If you think the 36-years-later sequel to Tom Cruise extravaganza Top Gun is going to dial up the cheese and fetishise the American military, you would be correct.
Top Gun: Maverick does both of those things and with a heavy dose of earnestness. But you know what? It doesn’t even matter because it – miraculously – earns that reverence and sincerity. Top Gun: Maverick isn’t a marvellous movie despite that, it’s marvellous because it makes no apology for leaning into that.
Against all expectations, Top Gun: Maverick is a thrilling, catch-your-breath action blockbuster that dazzles with its weighty, daredevil aerial sequences, actual emotional stakes and a billion-dollar, charm-laden performance from Cruise that reminds everyone exactly why he is one of the remaining bona fide movie stars.
Cruise may have reputational problems in real life, but when he flashes that megawatt, still-boyish smile on the big screen, there is no denying the power of his charisma. And there are few actors who are as committed to delivering a spectacular cinema experience as he.
Cruise returns as Pete “Maverick” Mitchell, still a hot-shot navy fighter pilot with an insatiable need for speed, his head literally in the clouds and a perpetual thorn in the side of anyone with stars on their epaulets (Ed Harris, Jon Hamm).
After an unsanctioned stunt, Maverick is ordered back to Top Gun, but not to fly. He is to teach an elite squadron of younger pilots who will embark on a near-impossible mission.
An unnamed enemy state (clearly Russia) is about to bring online a forbidden nuclear facility and the only way to stop it is a dangerous assignment where survival is far from guaranteed.
Among the new generation is Rooster (Miles Teller), Goose’s son. Maverick and Rooster have a complicated relationship due to the older man’s guilt over Goose’s death, still haunting him decades later while Rooster resents Maverick for roadblocks he’s put in his career.
That overhang from Top Gun is all over this film but it’s woven through in a way that doesn’t alienate or confuse those who either haven’t seen the original or weren’t that enamoured with it.
All you need is a passing familiarity with ’80s action blockbusters to pick up on the beats.
Maverick is beautifully balanced between nostalgia and modernity. Contemporary sensibilities don’t feel forced, and the throwback vibe doesn’t feel anachronistic to 2022.
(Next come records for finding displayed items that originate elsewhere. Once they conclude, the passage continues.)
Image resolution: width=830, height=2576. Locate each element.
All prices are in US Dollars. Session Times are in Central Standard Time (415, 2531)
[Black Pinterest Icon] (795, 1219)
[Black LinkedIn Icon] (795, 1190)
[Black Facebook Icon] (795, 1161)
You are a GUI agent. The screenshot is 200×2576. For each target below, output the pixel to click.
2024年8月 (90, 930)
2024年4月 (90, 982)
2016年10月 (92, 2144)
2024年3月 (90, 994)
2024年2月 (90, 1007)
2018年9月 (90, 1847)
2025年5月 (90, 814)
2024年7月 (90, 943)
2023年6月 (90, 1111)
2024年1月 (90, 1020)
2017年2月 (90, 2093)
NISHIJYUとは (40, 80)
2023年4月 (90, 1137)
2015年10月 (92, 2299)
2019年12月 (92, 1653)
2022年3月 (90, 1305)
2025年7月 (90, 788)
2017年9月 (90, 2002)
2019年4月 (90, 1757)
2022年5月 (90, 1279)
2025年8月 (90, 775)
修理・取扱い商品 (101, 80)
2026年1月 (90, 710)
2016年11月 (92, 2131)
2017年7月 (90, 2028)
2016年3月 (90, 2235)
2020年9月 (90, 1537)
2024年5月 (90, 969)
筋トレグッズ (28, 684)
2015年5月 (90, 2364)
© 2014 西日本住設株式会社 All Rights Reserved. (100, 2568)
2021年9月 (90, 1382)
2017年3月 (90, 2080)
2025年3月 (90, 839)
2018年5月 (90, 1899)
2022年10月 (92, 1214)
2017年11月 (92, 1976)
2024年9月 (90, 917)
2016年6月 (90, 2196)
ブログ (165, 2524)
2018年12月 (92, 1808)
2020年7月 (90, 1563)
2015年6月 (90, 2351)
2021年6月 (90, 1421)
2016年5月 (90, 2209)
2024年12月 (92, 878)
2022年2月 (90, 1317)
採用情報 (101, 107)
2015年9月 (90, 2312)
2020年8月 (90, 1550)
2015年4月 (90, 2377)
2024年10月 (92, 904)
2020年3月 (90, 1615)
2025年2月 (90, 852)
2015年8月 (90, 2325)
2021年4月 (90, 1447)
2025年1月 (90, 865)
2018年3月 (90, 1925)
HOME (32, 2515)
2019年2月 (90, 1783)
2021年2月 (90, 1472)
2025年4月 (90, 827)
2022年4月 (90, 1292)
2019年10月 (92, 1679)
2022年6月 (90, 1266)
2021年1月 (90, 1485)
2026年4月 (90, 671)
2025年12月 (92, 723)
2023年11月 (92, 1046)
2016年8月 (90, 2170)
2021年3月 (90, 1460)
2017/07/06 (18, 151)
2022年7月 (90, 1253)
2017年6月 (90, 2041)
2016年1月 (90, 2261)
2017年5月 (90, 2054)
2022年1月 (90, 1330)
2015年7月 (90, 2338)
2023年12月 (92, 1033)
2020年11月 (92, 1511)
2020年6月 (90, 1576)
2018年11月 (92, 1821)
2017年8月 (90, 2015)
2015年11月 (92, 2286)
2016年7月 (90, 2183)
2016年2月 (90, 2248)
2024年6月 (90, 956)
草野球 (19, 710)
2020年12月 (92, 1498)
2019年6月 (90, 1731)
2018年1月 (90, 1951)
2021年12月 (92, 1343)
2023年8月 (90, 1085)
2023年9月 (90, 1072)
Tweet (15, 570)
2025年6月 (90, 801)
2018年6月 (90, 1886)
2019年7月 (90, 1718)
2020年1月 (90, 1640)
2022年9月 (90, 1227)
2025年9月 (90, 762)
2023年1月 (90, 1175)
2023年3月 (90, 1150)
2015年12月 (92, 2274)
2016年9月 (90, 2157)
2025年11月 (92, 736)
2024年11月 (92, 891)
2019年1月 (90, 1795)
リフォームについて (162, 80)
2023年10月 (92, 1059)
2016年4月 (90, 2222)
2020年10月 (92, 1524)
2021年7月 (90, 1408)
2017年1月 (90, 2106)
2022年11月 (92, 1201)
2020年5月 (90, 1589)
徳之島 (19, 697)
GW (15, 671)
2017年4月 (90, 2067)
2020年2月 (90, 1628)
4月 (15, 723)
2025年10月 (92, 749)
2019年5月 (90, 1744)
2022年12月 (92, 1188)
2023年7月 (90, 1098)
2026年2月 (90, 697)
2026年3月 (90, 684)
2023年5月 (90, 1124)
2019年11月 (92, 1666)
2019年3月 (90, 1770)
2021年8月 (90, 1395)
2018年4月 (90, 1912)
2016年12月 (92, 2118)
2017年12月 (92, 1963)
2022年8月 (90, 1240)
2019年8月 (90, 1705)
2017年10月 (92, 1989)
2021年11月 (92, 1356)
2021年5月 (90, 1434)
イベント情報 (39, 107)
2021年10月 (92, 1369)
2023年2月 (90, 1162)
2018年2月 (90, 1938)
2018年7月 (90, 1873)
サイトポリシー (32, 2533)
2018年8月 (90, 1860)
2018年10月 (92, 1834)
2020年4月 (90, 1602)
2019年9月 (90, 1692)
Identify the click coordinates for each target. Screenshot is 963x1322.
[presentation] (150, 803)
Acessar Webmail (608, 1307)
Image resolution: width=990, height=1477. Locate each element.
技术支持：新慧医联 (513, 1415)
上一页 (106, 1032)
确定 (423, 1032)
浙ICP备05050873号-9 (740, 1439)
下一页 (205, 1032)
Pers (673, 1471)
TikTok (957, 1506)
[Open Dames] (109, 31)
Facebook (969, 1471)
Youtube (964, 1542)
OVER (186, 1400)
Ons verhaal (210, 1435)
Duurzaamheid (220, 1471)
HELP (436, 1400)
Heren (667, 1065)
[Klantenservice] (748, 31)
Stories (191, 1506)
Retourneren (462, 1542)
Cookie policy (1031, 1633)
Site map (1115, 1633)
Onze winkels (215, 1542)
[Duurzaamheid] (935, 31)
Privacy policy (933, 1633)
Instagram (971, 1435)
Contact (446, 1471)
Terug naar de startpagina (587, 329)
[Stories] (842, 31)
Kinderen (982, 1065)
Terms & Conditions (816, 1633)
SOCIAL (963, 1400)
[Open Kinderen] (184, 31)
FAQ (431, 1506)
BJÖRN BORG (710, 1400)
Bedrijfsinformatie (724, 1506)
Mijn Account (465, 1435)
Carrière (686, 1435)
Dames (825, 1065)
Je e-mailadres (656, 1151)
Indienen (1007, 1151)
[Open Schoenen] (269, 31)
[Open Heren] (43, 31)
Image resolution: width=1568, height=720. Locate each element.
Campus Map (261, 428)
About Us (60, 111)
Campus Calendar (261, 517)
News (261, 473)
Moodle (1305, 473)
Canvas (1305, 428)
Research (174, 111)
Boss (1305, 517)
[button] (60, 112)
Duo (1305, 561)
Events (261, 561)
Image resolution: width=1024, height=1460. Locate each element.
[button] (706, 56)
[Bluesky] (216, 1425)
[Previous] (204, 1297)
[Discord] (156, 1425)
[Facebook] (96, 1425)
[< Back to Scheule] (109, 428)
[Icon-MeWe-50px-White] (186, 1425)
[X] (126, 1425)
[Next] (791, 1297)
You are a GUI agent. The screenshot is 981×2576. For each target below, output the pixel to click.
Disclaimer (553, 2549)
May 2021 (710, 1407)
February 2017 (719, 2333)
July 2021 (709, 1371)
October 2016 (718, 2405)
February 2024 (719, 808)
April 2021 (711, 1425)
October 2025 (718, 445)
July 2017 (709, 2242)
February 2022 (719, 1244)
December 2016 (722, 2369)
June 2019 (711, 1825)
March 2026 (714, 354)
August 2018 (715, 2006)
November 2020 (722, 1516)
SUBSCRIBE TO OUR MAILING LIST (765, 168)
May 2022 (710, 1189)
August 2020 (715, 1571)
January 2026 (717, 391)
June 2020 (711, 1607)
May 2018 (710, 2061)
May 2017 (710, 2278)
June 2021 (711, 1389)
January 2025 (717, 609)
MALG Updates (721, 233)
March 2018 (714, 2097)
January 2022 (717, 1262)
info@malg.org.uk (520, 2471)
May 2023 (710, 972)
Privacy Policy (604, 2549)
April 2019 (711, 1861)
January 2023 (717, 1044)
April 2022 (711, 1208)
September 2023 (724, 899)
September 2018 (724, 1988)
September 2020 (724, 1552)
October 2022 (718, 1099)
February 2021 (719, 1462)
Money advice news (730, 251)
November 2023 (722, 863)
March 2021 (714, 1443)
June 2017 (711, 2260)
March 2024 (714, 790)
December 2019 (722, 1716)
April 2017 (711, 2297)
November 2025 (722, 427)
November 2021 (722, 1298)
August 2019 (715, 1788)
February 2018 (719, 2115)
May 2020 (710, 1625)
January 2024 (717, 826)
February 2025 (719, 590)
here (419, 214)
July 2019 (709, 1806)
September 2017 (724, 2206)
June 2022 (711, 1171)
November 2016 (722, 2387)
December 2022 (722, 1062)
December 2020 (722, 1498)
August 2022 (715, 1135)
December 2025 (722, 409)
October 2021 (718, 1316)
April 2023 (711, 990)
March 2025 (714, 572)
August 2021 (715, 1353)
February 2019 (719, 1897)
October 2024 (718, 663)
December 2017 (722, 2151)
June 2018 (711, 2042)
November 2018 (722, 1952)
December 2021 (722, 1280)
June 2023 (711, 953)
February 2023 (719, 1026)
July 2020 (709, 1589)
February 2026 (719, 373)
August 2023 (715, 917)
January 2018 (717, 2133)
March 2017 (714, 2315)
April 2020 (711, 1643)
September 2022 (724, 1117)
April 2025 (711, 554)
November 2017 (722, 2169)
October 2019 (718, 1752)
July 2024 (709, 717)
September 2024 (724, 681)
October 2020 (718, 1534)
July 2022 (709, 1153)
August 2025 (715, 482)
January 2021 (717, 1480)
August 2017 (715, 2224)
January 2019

A fledgling romance between Maverick and Penny (Jennifer Connelly) has the hallmarks of the Top Gun era but her character has agency and is clearly his match. While the new class of talent (Glen Powell, Monica Barbaro, Jay Ellis, Danny Ramirez, Greg Tarzan Davis and Lewis Pullman) is a fresh injection into a world that used to be hypermasculine and not very diverse.
The story even has a subplot about the continued relevance of human pilots when drone technologies threaten to replace them.
But the real highlight of Maverick, where it truly excels is its extraordinary action sequences – really paying off the promise of Berlin’s iconic Top Gun theme “Take My Breath Away”.
Director Joe Kosinski and, it has to be said, Cruise, have crafted high-octane, genuinely gripping set pieces in the air which have gravity and stakes. The planes zoom about in hair-raising displays while the performances in the cockpit puts you right there.
The scenes were shot not in front of a green screen inside a plane on hydraulics but actually up in the air where cameras were mounted inside the cockpit and the actors were feeling the full weight of the G-Force in every frame. It makes all the difference.
Those sequences are tight, with editor Eddie Hamilton crosscutting between cockpit close-ups of several pilots, wide shots of the action and back into the control room. It’s a masterclass in how action and stunts should be edited – it’s not just that the tempo and rhythm of those scenes are mind-blowing but that you can actually follow the action, so you always know exactly what’s going on.
And it’s all underpinned by a booming, reverberating score which draws on Harold Faltermeyer’s original soundtrack, which places you in the propulsive action, in the world of Top Gun and in a truly riveting, lean-forward cinematic experience. It’s a triumph.